● Work required
Copy each line below containing "showing".

(Stored data entries)
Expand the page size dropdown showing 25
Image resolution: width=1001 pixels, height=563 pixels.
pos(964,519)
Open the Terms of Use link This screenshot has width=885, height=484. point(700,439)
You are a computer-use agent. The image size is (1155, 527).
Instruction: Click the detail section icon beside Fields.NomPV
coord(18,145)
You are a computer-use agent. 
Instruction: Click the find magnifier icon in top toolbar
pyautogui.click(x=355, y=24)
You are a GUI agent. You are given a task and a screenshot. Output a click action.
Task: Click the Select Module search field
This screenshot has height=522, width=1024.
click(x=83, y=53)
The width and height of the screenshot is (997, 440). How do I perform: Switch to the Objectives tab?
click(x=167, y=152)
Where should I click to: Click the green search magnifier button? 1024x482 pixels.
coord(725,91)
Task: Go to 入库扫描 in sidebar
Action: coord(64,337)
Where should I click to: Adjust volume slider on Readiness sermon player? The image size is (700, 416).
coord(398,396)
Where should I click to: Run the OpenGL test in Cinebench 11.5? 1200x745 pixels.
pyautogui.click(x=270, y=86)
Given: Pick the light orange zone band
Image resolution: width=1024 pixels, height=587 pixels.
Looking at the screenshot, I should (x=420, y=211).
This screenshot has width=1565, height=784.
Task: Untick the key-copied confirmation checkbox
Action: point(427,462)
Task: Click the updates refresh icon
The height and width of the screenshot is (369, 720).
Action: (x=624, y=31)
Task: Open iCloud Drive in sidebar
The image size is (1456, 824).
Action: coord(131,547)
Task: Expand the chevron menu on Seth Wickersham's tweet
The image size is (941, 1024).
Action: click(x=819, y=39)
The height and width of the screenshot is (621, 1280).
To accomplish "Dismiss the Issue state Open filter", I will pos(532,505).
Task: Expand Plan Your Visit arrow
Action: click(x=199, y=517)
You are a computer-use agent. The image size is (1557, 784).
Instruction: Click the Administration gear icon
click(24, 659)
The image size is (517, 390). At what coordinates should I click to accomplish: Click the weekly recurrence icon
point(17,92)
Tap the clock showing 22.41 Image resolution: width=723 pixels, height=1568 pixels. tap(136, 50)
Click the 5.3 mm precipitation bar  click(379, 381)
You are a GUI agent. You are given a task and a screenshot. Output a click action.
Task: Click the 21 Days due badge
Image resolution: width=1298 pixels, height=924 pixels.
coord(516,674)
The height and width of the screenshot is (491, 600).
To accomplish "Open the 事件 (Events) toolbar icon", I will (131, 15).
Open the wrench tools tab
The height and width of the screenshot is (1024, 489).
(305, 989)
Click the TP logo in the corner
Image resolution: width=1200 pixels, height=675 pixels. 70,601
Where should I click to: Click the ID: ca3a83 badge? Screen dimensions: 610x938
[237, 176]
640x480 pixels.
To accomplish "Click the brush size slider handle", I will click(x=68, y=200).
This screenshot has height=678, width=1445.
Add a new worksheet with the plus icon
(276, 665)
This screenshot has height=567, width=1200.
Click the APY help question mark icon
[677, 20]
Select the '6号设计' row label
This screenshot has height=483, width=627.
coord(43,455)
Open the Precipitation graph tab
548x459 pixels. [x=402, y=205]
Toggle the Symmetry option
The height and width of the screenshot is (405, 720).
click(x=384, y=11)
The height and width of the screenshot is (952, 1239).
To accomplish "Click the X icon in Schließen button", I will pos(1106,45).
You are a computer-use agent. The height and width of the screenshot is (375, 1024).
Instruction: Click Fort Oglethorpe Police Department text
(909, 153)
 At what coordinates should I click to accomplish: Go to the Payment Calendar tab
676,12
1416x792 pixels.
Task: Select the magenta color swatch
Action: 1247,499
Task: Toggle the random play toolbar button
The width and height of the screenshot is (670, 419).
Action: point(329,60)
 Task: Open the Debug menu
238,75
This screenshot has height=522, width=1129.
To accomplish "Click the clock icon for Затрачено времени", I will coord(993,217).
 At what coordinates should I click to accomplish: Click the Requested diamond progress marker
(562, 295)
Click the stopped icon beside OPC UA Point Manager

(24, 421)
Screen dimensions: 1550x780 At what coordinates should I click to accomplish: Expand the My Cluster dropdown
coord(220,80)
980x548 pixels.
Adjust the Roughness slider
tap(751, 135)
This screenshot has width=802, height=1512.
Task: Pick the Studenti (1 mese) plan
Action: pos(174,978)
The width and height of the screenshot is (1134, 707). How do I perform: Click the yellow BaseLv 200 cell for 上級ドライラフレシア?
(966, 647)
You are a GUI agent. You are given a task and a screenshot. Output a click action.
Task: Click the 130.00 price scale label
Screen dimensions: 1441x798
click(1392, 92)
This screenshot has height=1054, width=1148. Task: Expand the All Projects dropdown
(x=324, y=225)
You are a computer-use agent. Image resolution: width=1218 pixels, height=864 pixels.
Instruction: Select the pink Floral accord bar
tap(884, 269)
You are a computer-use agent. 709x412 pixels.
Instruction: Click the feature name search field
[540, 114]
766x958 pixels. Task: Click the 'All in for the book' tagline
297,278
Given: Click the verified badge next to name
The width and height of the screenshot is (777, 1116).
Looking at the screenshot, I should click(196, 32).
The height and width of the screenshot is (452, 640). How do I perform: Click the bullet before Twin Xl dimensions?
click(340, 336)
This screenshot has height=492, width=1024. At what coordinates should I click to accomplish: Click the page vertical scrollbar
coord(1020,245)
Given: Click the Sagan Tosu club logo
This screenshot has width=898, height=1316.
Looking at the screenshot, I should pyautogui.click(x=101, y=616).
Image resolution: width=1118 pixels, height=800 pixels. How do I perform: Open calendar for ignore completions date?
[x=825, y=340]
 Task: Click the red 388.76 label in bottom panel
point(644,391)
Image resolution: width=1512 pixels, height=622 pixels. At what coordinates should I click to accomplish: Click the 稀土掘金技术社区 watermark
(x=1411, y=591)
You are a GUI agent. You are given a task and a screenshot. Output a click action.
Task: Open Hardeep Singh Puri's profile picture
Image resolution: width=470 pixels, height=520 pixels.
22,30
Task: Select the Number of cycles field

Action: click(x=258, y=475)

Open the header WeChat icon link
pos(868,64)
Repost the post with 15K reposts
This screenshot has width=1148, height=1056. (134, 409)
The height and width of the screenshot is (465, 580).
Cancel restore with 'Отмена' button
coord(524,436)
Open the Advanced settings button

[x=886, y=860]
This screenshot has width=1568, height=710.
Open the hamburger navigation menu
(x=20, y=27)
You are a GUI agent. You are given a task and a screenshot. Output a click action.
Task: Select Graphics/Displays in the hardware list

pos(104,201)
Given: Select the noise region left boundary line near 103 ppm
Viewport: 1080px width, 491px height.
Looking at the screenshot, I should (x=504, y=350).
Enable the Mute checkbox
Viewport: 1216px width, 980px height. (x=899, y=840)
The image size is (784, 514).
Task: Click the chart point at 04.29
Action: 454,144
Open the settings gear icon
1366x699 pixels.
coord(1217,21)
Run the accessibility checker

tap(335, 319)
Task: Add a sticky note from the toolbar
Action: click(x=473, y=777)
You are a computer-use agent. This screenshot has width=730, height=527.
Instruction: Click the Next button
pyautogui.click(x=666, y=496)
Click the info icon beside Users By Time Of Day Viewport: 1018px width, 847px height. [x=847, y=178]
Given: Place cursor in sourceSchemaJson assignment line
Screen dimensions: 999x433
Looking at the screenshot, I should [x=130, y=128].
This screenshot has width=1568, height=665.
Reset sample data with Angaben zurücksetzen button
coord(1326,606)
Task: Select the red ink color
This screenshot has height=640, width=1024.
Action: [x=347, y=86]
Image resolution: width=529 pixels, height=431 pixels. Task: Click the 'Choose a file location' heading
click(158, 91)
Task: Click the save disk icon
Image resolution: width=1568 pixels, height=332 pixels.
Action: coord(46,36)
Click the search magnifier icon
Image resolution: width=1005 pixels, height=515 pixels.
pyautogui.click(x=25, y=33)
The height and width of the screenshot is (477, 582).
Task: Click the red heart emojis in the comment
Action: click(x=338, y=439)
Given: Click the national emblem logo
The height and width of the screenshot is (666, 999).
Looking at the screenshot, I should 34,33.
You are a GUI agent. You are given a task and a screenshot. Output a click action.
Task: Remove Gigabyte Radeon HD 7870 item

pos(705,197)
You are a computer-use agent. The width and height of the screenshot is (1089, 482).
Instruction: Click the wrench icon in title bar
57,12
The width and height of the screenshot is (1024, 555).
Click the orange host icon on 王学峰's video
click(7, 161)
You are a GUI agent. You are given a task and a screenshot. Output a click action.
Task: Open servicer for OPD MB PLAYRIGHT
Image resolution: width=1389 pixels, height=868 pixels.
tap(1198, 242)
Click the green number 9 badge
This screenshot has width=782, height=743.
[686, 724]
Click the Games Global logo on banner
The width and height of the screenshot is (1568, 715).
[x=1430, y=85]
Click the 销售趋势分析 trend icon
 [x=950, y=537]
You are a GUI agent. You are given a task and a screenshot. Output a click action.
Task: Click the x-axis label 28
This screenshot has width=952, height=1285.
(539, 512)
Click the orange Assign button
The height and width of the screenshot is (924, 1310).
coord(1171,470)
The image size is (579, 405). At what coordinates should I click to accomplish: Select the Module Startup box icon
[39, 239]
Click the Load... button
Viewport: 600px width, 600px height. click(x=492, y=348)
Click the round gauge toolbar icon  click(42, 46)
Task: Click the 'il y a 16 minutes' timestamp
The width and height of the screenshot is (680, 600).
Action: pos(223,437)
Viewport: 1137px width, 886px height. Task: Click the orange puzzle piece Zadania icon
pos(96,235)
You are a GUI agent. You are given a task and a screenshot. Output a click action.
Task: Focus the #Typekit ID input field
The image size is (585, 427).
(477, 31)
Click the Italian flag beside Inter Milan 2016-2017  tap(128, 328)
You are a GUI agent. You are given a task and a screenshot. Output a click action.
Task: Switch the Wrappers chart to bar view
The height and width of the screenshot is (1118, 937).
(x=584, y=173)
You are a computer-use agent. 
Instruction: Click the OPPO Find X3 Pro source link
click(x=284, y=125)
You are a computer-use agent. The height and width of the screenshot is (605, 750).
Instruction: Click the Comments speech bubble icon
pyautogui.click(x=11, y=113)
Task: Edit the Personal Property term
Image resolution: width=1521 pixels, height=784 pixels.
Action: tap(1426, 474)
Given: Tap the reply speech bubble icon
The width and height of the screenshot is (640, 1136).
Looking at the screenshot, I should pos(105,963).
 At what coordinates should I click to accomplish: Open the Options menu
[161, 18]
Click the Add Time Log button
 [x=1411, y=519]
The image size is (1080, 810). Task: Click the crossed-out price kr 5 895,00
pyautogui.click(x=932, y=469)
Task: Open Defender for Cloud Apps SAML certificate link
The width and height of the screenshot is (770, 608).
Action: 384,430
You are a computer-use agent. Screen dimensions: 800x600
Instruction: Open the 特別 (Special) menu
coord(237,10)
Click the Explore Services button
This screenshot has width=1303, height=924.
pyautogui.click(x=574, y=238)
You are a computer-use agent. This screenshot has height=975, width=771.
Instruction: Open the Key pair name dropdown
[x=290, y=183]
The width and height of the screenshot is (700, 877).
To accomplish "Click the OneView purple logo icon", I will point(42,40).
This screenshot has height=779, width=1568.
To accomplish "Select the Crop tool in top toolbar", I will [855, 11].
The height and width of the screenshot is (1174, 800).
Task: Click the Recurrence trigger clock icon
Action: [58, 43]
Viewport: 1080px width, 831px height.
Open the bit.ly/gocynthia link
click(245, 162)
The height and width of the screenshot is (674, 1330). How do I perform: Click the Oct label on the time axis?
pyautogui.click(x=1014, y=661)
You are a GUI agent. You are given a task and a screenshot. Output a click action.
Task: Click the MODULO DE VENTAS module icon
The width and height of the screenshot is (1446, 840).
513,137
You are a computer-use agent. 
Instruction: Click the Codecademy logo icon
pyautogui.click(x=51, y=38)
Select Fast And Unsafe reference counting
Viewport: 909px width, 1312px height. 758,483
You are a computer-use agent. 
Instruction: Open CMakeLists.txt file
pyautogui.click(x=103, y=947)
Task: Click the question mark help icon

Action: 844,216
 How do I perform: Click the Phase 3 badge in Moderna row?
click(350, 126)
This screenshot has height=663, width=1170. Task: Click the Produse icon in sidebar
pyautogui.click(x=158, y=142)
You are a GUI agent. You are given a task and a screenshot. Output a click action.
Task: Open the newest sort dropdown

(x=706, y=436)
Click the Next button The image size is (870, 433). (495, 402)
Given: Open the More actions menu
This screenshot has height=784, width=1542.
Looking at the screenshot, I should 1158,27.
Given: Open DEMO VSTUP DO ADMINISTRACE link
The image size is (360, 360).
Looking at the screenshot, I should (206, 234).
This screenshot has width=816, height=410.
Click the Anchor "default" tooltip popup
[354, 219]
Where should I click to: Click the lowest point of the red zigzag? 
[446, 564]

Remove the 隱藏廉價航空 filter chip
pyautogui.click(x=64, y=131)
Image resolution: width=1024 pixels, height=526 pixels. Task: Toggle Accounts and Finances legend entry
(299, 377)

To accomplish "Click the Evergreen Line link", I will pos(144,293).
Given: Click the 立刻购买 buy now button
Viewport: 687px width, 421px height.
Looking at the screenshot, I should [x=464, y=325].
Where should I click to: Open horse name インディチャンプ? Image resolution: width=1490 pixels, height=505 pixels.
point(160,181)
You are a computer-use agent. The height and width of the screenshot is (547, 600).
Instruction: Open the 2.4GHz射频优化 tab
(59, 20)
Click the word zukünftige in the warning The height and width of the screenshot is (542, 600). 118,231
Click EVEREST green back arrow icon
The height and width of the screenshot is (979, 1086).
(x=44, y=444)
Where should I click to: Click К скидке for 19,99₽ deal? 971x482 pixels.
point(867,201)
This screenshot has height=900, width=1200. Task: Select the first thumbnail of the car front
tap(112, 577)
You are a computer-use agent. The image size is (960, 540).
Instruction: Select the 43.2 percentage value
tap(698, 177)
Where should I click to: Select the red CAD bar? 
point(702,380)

● Reply to the task
Expand the page size dropdown showing 25
Tap the clock showing 22.41 Image resolution: width=723 pixels, height=1568 pixels. tap(136, 50)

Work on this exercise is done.